Descripción
Mendel, el de los libros
Como en muchas de las historias de Zweig, conocemos a Jakob Mendel a través de un misterioso personaje que vuelve, después de más de veinte años, al Café Gluck, en Viena. En sus recuerdos caóticos aparece la figura de Mendel, “el mago y agente de los libros”, esa obsesiva figura capaz de estar sentado inmutable, hipnotizado por la lectura.
Leía como otros rezan, como juegan los jugadores y como los borrachos se pierden con la mirada en el vacío; leía con un ensimismamiento tan conmovedor que desde entonces observar la lectura de otras personas siempre me pareció profano.
El candelabro enterrado
A través de un objeto, cuyo valor es inestimable, conocemos la historia de una persona llamada a soportar sobre sus espaladas una enorme responsabilidad.

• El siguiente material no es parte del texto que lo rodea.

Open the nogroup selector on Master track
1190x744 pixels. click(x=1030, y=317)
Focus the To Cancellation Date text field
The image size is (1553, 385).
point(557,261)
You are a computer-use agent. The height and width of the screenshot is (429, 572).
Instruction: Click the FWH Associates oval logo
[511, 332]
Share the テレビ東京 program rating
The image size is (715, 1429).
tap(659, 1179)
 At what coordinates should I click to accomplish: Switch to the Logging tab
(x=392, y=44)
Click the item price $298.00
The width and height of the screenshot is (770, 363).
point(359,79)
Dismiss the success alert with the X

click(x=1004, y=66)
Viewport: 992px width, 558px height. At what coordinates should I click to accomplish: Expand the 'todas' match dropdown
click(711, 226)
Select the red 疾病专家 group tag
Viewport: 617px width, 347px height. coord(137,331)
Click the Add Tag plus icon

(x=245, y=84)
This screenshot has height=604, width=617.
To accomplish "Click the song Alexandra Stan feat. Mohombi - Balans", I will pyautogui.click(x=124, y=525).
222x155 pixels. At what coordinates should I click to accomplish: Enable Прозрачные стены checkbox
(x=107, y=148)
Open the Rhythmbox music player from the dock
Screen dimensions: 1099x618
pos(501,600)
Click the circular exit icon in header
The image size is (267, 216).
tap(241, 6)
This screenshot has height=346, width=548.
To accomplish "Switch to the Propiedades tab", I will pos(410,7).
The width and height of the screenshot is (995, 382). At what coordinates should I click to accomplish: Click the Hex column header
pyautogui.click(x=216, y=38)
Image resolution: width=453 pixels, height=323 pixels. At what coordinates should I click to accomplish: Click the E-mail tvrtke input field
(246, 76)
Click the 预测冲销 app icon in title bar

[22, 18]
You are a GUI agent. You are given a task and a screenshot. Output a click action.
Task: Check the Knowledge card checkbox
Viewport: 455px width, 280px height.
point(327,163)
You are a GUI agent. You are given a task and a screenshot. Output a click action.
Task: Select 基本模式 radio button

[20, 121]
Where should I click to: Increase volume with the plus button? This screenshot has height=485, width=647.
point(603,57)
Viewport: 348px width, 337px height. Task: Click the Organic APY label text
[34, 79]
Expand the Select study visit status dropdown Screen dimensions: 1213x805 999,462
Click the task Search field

A través de esa persona, conocemos la historia de un pueblo y su forma de entender el mundo. Una vez más, Zweig despliega un relato que dosifica en partes iguales tensiones, tristezas, aprendizajes, miserias y virtudes. Una historia tan bien escrita como adictiva.
A veces los perros aullaban porque los humanos, ahogados en su propio miedo, se olvidaban de alimentarlos; a veces retumbaba el sonido de una tuba por encima de las murallas, cuando había cambio de guardia. Pero la gente en sus casas contenía la respiración. Derrotada estaba la ciudad, la vencedora del mundo, y cuando de noche el viento atravesaba los callejones vacíos, sonaba como el lamento abatido de un herido que siente las últimas gotas de sangre escapando de sus venas.
Veinticuatro horas en la vida de una mujer
Veinticuatro horas alcanzan para que una vida monótona cambie para siempre. Abandonar una familia, perseguir la pasión, enamorarse como si fuera la primera vez. Como un prisma maravilloso, cada lector y lectora que se asoma a esta novela puede ver distintas formas y razones para hacer estallar una vida en mil pedazos, en mil miradas.
El sistema judicial estatal seguramente decide sobre estas cosas con mayor rigor que yo; tiene la obligación de proteger sin piedad las costumbres y convenciones universales: eso lo obliga a condenar en lugar de perdonar. Personalmente, me genera más placer entender a las personas que juzgarlas.